GOAL | Rewrite these lines with every "screenshot" changed to "screen capture" and nothing else altered. Omit the pictures.

PROVIDED ENTRIES |
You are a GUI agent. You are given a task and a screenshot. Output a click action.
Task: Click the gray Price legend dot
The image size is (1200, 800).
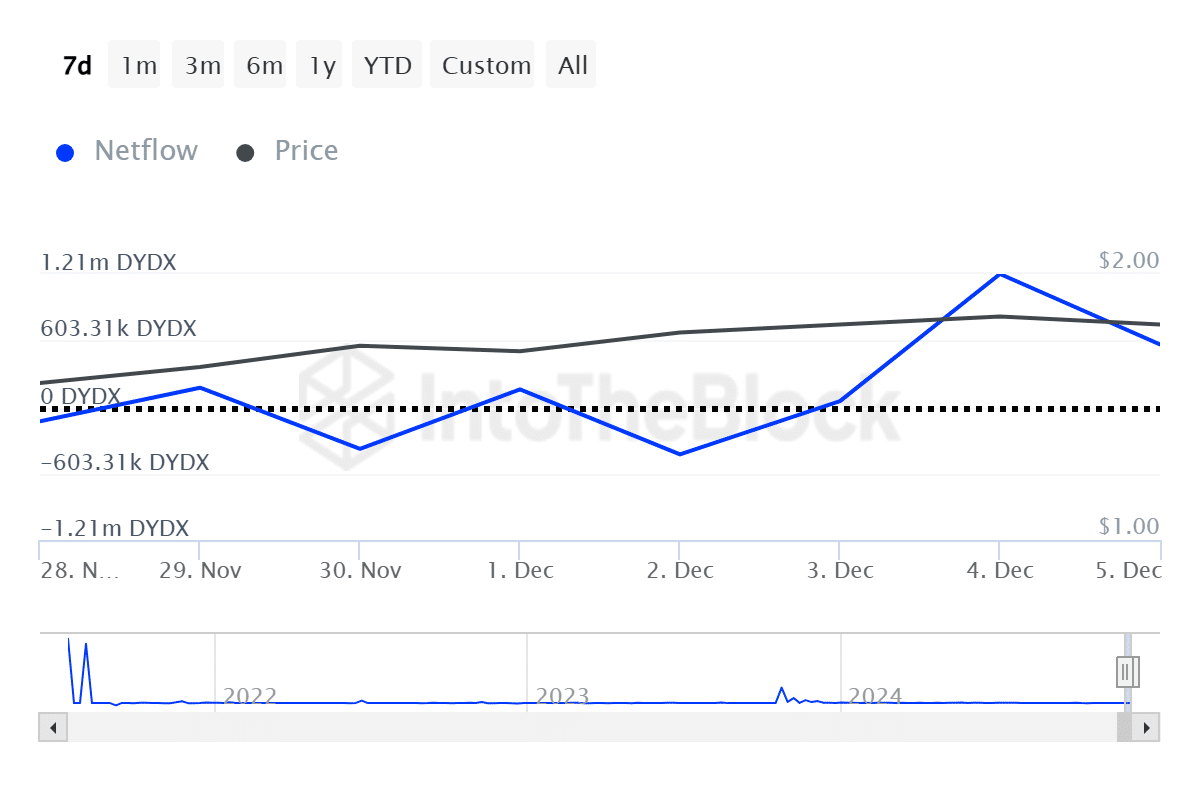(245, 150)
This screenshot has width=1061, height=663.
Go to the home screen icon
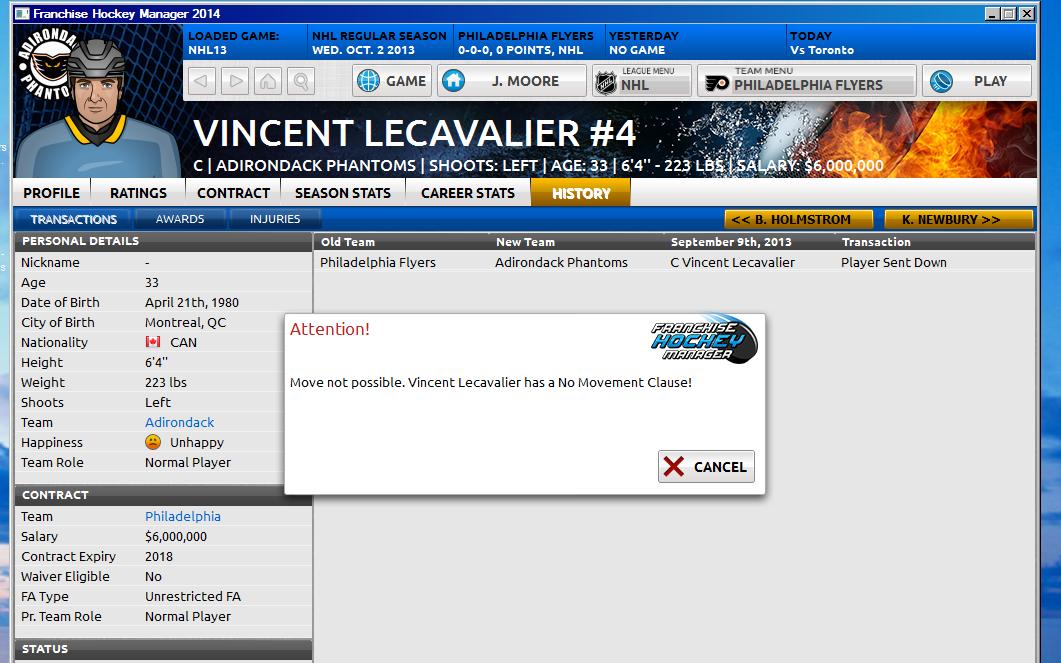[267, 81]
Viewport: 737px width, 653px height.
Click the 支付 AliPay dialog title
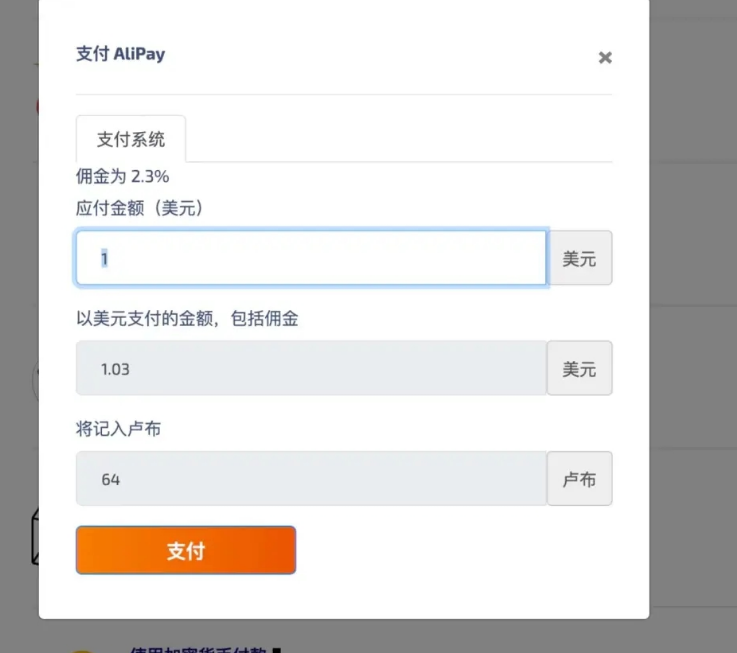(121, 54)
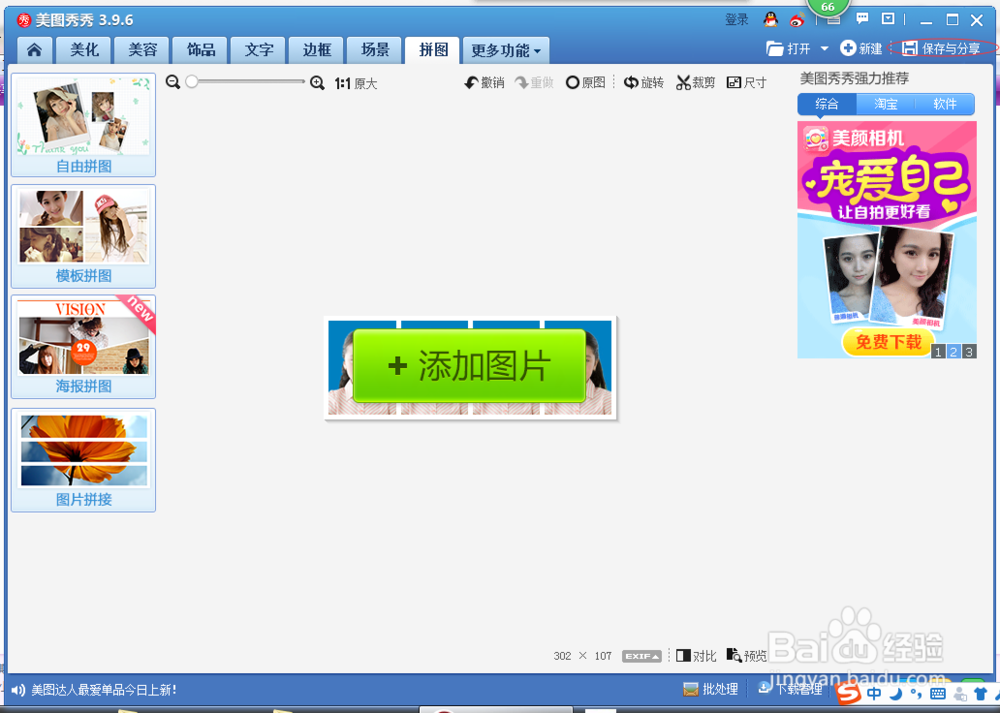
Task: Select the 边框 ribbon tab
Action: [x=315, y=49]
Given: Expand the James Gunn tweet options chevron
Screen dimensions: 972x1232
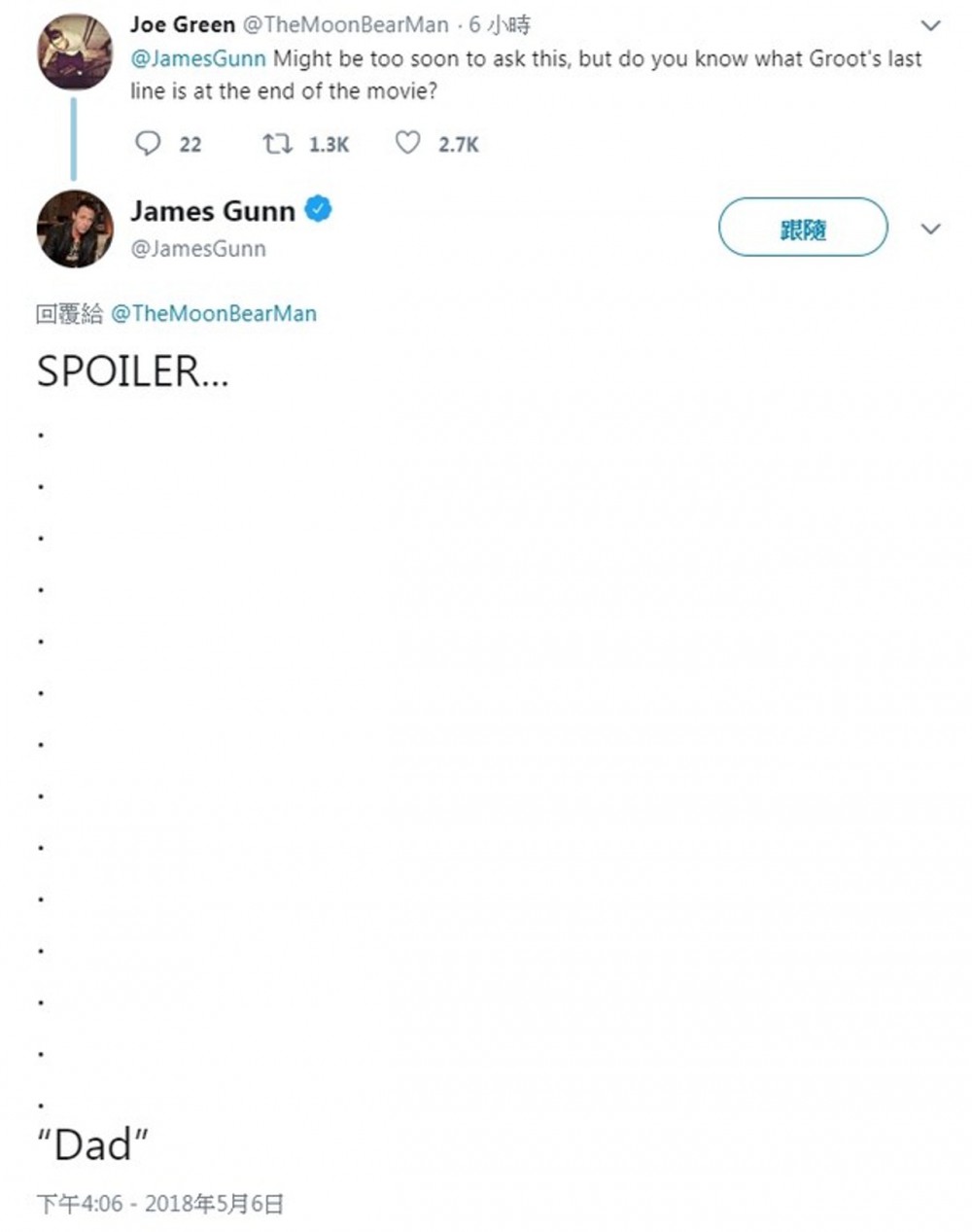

PROBLEM SOLUTION |
You are a GUI agent. You are given a task and a screen capture. Output a click action.
Task: Click the gray Price legend dot
The image size is (1200, 800).
(245, 150)
This screen capture has width=1061, height=663.
Go to the home screen icon
[267, 81]
Viewport: 737px width, 653px height.
Click the 支付 AliPay dialog title
(121, 54)
Task: Select the 边框 ribbon tab
Action: [x=315, y=49]
Given: Expand the James Gunn tweet options chevron
Screen dimensions: 972x1232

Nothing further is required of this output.